You have a lot of noise in your results. I re-ran this on a Xeon E3-1230 V2 @ 3.30GHz running Debian 7, doing 12 runs (discarding the first to account for virtual memory noise) over a 200000000 array, with 10 iterations for the i within the benchmark functions, explicit noinline for the functions you provided, and each of your three benchmarks running in isolation: https://gist.github.com/creichen/7690369

This was with gcc 4.7.2.

The noinline ensured that the first benchmark wasn't optimised out.

The exact call being

./a.out 200000000 10 12 $n 

for $n from 0 to 2.

Here are the results:

load_ps aligned

min:    0.040655 median: 0.040656 max:    0.040658 

loadu_ps aligned

min:    0.040653 median: 0.040655 max:    0.040657 

loadu_ps unaligned

min:    0.042349 median: 0.042351 max:    0.042352 

As you can see, these are some very tight bounds that show that loadu_ps is slower on unaligned access (slowdown of about 5%) but not on aligned access. Clearly on that particular machine loadu_ps pays no penalty on aligned memory access.

Looking at the assembly, the only difference between the load_ps and loadu_ps versions is that the latter includes a movups instruction, re-orders some other instructions to compensate, and uses slightly different register names. The latter is probably completely irrelevant and the former can get optimised out during microcode translation.

Now, it's hard to tell (without being an Intel engineer with access to more detailed information) whether/how the movups instruction gets optimised out, but considering that the CPU silicon would pay little penalty for simply using the aligned data path if the lower bits in the load address are zero and the unaligned data path otherwise, that seems plausible to me.

I tried the same on my Core i7 laptop and got very similar results.

In conclusion, I would say that yes, you do pay a penalty for unaligned memory access, but it is small enough that it can get swamped by other effects. In the runs you reported there seems to be enough noise to allow for the hypothesis that it is slower for you too (note that you should ignore the first run, since your very first trial will pay a price for warming up the page table and caches.)

vote vote

85

There are two questions here: Are unaligned loads slower than aligned loads given the same aligned addresses? And are loads with unaligned addresses slower than loads with aligned addresses?

Older Intel CPUs (“older” in this case is just a few years ago) did have slight performance penalties for using unaligned load instructions with aligned addresses, compared to aligned loads with new addresses. Newer CPUs tend not to have this issue.

Both older and newer Intel CPUs have performance penalties for loading from unaligned addresses, notably when cache lines are crossed.

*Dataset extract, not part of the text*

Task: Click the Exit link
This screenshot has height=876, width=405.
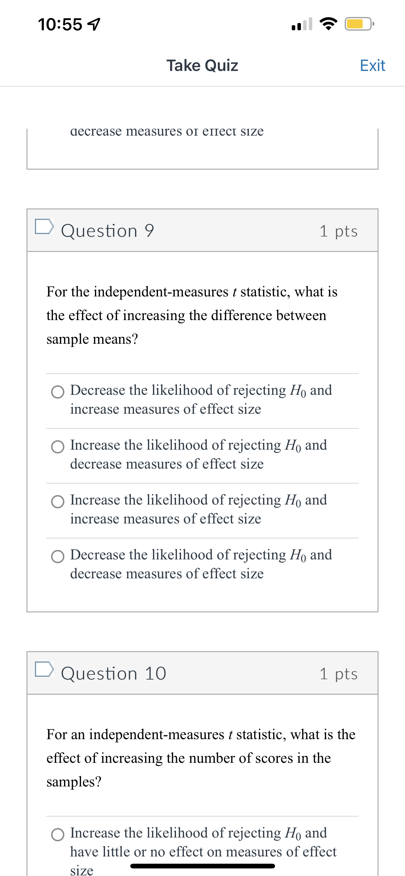Action: (x=373, y=65)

Since the details vary from processor model to processor model, you would have to check each one individually for details.

Sometimes performance issues can be masked. Simple sequences of instructions used for measurement might not reveal that unaligned-load instructions are keeping the load-store units busier than aligned-load instructions would, so that there would be a performance degradation if certain additional operations were attempted in the former case but not in the latter.

vote vote

79

See "§2.4.5.1 Efficient Handling of Alignment Hazards" in Intel® 64 and IA-32 Architectures Optimization Reference Manual:

The cache and memory subsystems handles a significant percentage of instructions in every workload. Different address alignment scenarios will produce varying performance impact for memory and cache operations. For example, 1-cycle throughput of L1 (see Table 2-25) generally applies to naturally-aligned loads from L1 cache. But using unaligned load instructions (e.g. MOVUPS, MOVUPD, MOVDQU, etc.) to access data from L1 will experience varying amount of delays depending on specific microarchitectures and alignment scenarios.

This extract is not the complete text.